3) Retrieve a secret from Airflow

In Airflow DAGs, secrets can be accessed using Google Secret Manager Hook:

1
2
3
4
5
6
7

from airflow.providers.google.cloud.hooks.secret_manager import SecretManagerHook

def get_secret(secret_name: str):
    hook = SecretManagerHook()
    return hook.get_secret(secret_name)

MY_SECRET_VALUE = get_secret("MY_SECRET")

4) Retrieve a Secret from DataProc

Alternatively, secrets can be accessed directly from within the DataProc environment using the Google Cloud Secret Manager Python client.

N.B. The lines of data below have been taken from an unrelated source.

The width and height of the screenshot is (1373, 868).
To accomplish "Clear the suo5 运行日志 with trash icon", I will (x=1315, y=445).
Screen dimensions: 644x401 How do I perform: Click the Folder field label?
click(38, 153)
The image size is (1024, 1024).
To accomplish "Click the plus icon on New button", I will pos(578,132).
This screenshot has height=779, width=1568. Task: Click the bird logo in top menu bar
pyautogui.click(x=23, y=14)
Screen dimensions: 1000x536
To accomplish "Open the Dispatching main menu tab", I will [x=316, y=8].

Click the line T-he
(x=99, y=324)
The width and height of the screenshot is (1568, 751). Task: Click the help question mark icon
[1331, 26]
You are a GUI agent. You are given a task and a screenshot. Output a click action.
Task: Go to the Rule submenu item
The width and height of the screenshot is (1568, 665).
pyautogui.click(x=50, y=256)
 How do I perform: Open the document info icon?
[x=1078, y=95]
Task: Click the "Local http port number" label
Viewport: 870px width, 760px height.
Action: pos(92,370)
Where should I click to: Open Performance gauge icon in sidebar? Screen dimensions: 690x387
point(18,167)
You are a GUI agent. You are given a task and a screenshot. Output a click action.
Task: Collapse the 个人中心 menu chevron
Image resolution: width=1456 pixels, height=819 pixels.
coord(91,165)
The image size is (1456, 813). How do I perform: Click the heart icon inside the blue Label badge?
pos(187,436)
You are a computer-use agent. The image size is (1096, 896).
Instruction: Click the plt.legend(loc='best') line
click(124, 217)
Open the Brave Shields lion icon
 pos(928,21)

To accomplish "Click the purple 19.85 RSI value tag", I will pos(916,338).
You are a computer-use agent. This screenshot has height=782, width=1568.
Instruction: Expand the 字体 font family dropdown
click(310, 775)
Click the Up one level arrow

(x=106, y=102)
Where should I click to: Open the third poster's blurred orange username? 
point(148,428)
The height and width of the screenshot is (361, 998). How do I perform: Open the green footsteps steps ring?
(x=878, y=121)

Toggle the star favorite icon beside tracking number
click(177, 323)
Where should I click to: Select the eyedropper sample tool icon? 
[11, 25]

Ensure that the Secret Manager library is included in the project requirements and installed during project initialization

Then in your PySpark job, retrieve the Secret

 1
 2
 3
 4
 5
 6
 7
 8
 9
10
11
12
13

from google.cloud import secretmanager

def get_secret(secret_name: str, project: str) -> str:
    """Retrieve a secret from Google Cloud Secret Manager."""
    client = secretmanager.SecretManagerServiceClient()
    secret_path = f"projects/{project}/secrets/{secret_name}/versions/latest"
    response = client.access_secret_version(request={"name": secret_path})
    return response.payload.data.decode("UTF-8")

# Example usage
SECRET_NAME = "MY_SECRET"

secret_value = get_secret(SECRET_NAME, PROJECT)

This method has the advantage of only pulling secrets when they are needed at runtime rather than at DAG execution time - this limits their scope to a single function or class rather than the entire execution environment.

Conclusion

When configuring runtime variables in DataProc and Airflow, the best method depends on security policies and operational requirements:

For sensitive data such as API keys, database credentials, and encryption secrets, Google Cloud Secret Manager should always be used.

This structured approach ensures secure and flexible runtime configuration across different environments.